__Work required__: Look through the records and copy each line that has "computer" in it.

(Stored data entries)
────

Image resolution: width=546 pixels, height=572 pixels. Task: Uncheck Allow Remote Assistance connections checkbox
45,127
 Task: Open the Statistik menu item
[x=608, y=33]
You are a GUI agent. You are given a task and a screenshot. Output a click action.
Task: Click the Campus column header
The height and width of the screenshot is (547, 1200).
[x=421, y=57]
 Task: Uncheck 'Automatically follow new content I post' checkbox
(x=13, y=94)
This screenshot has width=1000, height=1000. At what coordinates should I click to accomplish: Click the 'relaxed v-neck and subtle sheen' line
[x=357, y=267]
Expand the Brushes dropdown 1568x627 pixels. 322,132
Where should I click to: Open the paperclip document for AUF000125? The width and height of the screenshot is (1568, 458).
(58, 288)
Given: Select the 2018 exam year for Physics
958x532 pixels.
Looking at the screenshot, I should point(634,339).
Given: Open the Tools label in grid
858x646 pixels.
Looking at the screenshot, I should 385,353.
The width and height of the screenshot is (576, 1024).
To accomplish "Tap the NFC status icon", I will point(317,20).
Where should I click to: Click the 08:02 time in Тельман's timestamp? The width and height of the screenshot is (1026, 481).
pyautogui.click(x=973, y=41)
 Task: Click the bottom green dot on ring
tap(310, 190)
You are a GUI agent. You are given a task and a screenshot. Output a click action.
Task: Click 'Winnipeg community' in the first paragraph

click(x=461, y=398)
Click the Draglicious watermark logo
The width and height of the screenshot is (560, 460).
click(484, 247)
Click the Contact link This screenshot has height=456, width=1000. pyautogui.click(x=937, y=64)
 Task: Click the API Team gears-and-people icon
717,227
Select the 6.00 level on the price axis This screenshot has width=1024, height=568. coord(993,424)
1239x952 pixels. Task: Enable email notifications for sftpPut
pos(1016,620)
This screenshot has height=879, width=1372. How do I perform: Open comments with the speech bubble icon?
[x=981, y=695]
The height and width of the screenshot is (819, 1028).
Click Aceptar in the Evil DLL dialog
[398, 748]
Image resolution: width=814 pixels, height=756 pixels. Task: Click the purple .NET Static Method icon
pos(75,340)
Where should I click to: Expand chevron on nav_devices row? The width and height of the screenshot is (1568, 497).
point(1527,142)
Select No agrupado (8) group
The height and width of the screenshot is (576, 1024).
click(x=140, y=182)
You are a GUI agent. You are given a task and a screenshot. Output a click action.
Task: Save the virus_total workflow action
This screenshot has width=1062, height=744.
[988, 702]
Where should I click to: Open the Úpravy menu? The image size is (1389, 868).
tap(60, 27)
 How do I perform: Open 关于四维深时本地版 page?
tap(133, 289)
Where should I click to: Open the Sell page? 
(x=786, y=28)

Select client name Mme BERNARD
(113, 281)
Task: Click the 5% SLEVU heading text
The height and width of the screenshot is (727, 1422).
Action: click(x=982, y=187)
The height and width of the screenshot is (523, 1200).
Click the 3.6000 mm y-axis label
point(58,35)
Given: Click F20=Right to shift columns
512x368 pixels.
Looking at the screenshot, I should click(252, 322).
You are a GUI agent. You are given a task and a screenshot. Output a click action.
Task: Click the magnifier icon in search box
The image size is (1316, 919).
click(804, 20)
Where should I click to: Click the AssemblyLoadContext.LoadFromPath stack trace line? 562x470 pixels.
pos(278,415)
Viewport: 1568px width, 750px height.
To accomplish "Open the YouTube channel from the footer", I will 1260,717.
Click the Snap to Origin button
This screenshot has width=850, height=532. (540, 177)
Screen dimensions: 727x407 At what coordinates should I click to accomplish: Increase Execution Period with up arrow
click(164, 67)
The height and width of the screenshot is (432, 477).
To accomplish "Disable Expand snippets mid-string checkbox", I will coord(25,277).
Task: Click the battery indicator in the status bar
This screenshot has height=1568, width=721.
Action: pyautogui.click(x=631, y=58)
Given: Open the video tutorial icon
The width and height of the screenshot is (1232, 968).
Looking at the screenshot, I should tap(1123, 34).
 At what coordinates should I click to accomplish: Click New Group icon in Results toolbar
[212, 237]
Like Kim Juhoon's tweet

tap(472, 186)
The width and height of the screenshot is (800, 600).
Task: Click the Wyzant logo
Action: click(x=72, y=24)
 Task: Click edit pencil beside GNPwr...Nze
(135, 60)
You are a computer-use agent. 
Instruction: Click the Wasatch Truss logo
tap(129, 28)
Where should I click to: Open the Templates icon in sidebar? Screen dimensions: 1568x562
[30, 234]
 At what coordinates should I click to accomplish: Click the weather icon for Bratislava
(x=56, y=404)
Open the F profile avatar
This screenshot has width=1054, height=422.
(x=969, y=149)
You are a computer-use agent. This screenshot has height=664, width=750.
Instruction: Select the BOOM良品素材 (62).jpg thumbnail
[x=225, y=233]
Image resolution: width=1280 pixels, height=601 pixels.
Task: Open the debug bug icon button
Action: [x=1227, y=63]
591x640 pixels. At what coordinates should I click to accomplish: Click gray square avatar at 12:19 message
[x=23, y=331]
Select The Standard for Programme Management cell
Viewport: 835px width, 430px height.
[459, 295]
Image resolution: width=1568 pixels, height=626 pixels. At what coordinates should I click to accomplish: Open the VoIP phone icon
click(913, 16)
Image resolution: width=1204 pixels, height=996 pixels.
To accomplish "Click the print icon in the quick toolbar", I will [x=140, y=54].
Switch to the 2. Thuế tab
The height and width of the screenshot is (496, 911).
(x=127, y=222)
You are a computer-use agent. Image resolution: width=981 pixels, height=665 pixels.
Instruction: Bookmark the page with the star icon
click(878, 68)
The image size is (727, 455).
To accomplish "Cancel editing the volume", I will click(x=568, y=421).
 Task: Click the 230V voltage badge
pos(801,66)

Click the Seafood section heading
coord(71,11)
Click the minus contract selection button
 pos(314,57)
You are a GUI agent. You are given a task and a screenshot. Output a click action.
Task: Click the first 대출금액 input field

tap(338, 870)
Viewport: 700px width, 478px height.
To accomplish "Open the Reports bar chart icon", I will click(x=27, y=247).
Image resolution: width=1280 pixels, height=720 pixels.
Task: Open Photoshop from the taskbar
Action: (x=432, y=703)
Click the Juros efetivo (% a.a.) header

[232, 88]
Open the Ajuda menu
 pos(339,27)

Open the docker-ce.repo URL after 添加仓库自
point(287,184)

────

__Answer to the exercise__:
You are a computer-use agent. 
You are a computer-use agent. This screenshot has height=664, width=750.
You are a computer-use agent. Image resolution: width=981 pixels, height=665 pixels.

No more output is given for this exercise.